К "обмену мнениями" по известному поводу неудержимо "тянулись" в "зонах" все, кто еще не утратил вкуса к жизни: мужчины стремились проникнуть в "женскую локалку", женщины охотно "рвались" им навстречу…
Вот как "иллюстрирует" эту "скользкую" тему сотрудник (младший офицер) Вятлага начала 1950-х годов:
"В "жилую зону" на кобылах не заезжали… В поселках были случаи (со стороны заключенных-бесконвойников – имеющих право "свободного" передвижения) скотоложества с козами, даже с курами…
Вятлаговский 22-й ОЛП имел "женскую" подкомандировку N 23 (в 5-6 километрах от "штабного" подразделения). Женщины там трудоиспользовались на всех работах, в том числе на заготовке леса. Ну а лагадминистрация (за исключением медфельдшера и инспектора спецчасти) была сплошь мужской. Работал лагпункт устойчиво, мастерский участок находился близко, "зона" небольшая (всего на 3 барака), чистая, имелись в ней штаб, столовая, баня, комнаты гигиены. Надо сказать, что вообще для "женских зон" (а мне приходилось "бывать" в них по делам службы ежемесячно) характерны относительная опрятность и уют в барачных секциях. Кстати, на 23-й подкомандировке была и неплохая самодеятельность… Однако в открытую, без стеснения некоторые лагерницы занимались лесбиянской любовью. Женщины, "игравшие роль" мужчин (так называемые "коблы", "коблухи", "володи"), одевались и стриглись по-мужски, у них даже голоса менялись – грубели… Имела место и ревность… Во время проверок ("шмона") жилых помещений в "зонах" (на предмет обнаружения запрещенных вещей) в большом количестве изымали мешочки, набитые кашей, и другие самодельные "приспособления" (фаллоимитаторы – по-современному) для удовлетворения женщинами своих сексуальных потребностей. Многие откровенно и навязчиво "предлагали себя" солдатам и надзирателям – прямо на производстве. Между прочим, именно на "связи с осужденной" закончилась карьера начальника этого ОЛПа – был уволен. Среди заключенных-женщин (так же, как и среди мужчин) выделялись "сильные личности", которые захватывали лидерство в "зоне" и пользовались определенным авторитетом. Основная же масса женского "контингента" просто отбывала свой лагерный срок, ни во что не вмешиваясь…"
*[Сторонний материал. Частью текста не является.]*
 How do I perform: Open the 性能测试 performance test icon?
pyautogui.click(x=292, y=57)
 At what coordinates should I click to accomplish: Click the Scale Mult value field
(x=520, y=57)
Для "граждан-начальников" и вольнонаемных сотрудников женщины-заключенные (в силу их бесправия и доступности) постоянно являлись сексуально-притягательным "объектом". Правда, официально "интимные связи" с лагерницами строго воспрещались и жестко пресекались: немало вятлаговских служилых мужиков попортили себе карьеру, "споткнувшись" на этих "грехах". Никого, впрочем, эта опасность не отпугивала.
И, разумеется, "женская тема" занимала совершенно особое место при вечерних разговорах в "мужских" бараках. Ведь еда и женщины – "жратва и бабы" (мы уже говорили об этом) – две "вечные темы" для заключенных.
Обратимся вновь к повести Е.Федорова "Жареный петух", где репродуцирован один такой типичный "барачный разговор":
"Стали говорить, что вот де ежели пошарить да пошукать в темных лабиринтах женской души, то на поверку окажется, что всякая баба с детства мечту лелеет о "трамвае", но страшится: осудят. Еще и страшатся нас, оголтелых, попадешь в лапы – не уйдешь живой, заездят. Набросятся, как волки голодные. Получается: и хочется, и колется, мама не велит…
Другие заблагорассудили, что бабу вообще нельзя замучить до смерти, что она так великолепно одарена природою, что может "этим делом" заниматься всегда, а если она вам отказывает, то лишь из вредности, чтобы досадить, отомстить. Но с этим мнением не соглашались. Знаем случай. В лагере были. Ставили "на хор", начинали "трамвай"… На поверку оказывается, что смертельно опасный рубеж, гибель – не за горами…"
Секс – в самых примитивных, животных, а нередко извращенных, противоестественных формах – специфичен для лагеря и неотъемлем от него: точно так же, как ложь и насилие, страх и голод.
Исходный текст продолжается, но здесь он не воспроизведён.